Así era Federico. Dicen que quién alcanzó a escuchar su voz nunca podrá olvidarla. Porque era un voz mojada, oscura y cálida, quebrada a ratos por la alegría o la pena. Y esa voz iba a veces acompañada de su risa. Aquella "risa morena", como dijo Vicente Aleixandre, que "contagiaba a todos", hasta los más secos por dentro, y que prodigaba generosamente con la fuerza natural de su radiante juventud, de su inagotable simpatía, con su ángel que a todos conquistaba. No todo era alegría en su vida. Quienes le conocieron bien supieron de sus penas, de sus "dramones" como él decía bromeando. Su vida, su expresión tan rica y tan fulgurante, un torrente de poesía, de pena y alegría, se refleja en cada una de sus obras, cartas o dibujos.

Su sobrina, Laura García Lorca, explica con emoción y ojos vidriosos el carácter tan vivo de Federico que se ve en las cartas que él enviaba a la familia desde la Residencia. El poeta contaba que su habitación "era el cuarto más solicitado de Madrid". Y hablaba también de las "borracheras" que él y sus compañeros de Generación cogían de tanto hablar, fumar y tomar té.

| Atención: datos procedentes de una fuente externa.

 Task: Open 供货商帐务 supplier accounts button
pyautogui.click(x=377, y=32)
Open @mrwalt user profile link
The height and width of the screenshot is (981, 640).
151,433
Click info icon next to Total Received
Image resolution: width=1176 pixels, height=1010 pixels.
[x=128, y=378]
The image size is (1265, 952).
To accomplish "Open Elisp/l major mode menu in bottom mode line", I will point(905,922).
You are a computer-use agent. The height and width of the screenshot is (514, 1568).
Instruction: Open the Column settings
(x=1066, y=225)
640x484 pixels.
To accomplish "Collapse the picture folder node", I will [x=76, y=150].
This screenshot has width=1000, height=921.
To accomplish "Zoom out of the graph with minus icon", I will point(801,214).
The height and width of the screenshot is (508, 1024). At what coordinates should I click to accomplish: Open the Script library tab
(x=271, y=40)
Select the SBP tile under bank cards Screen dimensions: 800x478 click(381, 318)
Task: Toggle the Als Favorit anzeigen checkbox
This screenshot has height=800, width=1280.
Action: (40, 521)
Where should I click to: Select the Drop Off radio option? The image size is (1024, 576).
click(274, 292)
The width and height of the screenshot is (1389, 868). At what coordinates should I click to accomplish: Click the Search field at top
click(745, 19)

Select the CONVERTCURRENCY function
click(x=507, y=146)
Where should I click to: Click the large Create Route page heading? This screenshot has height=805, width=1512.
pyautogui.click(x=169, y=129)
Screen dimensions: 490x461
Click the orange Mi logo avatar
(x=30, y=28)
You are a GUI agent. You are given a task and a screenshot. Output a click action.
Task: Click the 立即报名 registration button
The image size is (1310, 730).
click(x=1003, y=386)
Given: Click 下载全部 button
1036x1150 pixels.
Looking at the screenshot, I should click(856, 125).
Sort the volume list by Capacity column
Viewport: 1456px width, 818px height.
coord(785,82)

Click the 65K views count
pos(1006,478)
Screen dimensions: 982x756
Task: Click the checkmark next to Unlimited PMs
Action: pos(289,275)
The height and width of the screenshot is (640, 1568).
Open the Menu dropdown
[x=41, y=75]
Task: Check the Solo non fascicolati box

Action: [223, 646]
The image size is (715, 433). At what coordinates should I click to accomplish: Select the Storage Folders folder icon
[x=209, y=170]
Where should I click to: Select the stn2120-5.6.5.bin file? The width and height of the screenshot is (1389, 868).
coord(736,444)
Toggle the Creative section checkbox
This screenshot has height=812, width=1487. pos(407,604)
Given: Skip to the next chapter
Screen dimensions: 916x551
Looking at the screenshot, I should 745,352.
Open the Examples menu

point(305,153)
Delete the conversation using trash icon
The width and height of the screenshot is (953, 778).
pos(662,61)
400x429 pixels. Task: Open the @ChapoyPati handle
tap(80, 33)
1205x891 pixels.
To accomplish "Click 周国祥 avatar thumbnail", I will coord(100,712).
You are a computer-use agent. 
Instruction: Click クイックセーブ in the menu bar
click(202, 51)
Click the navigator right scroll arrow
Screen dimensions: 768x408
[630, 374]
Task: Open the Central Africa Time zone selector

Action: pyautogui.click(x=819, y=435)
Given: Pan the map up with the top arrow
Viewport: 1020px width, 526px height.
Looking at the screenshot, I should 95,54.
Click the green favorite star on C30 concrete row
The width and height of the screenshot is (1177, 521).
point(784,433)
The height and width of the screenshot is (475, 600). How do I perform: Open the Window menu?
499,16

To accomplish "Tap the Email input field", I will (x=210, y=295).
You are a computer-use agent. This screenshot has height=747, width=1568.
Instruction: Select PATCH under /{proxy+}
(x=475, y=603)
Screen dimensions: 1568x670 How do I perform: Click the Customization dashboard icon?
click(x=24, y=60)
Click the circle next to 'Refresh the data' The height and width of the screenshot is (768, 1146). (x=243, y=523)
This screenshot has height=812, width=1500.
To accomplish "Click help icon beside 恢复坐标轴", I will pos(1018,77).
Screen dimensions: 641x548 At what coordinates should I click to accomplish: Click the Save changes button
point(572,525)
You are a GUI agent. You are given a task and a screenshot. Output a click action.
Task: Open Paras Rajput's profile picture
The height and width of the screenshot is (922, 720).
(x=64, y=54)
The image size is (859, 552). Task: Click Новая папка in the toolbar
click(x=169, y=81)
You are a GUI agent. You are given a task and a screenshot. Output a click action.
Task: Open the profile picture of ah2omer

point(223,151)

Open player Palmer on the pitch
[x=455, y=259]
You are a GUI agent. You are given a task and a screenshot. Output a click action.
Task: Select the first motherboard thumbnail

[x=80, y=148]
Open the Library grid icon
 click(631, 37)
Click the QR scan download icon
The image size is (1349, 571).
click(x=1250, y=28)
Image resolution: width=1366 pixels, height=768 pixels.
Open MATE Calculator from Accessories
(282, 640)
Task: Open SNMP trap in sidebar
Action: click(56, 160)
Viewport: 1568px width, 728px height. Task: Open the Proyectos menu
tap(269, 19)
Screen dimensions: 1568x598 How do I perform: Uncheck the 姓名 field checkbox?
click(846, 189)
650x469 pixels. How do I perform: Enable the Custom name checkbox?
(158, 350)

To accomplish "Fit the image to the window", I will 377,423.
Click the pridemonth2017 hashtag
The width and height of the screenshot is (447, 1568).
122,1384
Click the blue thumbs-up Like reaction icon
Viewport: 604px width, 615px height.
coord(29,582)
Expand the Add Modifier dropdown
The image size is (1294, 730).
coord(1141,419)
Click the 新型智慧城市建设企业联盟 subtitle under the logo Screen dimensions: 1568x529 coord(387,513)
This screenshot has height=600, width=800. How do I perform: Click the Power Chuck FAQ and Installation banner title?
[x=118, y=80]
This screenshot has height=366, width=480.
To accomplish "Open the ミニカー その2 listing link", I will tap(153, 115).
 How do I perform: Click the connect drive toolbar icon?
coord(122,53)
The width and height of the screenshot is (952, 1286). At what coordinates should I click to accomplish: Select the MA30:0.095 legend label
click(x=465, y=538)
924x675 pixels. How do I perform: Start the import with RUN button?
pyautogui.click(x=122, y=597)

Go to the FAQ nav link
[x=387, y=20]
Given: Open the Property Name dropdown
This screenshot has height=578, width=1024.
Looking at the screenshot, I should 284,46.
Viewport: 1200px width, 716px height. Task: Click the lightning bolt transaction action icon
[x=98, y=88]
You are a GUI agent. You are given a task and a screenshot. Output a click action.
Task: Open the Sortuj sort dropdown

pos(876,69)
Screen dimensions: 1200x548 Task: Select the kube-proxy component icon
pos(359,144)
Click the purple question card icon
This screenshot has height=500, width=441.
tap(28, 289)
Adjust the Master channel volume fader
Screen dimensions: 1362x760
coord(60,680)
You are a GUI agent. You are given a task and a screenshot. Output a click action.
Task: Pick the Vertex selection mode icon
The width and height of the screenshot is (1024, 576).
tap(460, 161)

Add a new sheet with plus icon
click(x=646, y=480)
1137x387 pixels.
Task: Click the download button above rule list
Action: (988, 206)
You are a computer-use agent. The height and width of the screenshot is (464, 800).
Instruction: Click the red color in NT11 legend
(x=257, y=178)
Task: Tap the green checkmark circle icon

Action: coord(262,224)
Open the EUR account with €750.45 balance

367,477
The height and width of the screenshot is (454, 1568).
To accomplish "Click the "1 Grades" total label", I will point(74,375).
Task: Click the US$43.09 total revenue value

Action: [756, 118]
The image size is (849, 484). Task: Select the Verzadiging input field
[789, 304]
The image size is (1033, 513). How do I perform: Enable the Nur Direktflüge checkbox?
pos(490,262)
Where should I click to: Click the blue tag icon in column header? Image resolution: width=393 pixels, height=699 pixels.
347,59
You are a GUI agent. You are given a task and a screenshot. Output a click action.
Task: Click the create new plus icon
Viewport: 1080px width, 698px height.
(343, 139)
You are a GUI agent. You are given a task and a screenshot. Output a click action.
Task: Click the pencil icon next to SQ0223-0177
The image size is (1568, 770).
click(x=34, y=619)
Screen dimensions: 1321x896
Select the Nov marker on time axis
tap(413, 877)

Los versos de Federico, aquellos que enseñaron a sus lectores a sentirse libres, a volar como los pájaros, a escuchar el canto de los chopos y a mecerse en las ramas de los olivos, todavía viven en la Residencia. Es la Residencia la que está bajo la piel de Federico García Lorca. Dejó el lugar pero nunca se desvinculó del todo. Por eso, cuando Rafael Alberti la visitó años más tarde, aseguró que Federico seguía allí "alborotando celdas y jardines". Y Alberti tenía razón. Si se cierran los ojos, todavía se puede ver a Federico, con sus libros bajo el brazo caminando por la Colina de los Chopos. Sus versos retumban en todas las esquinas de la Residencia.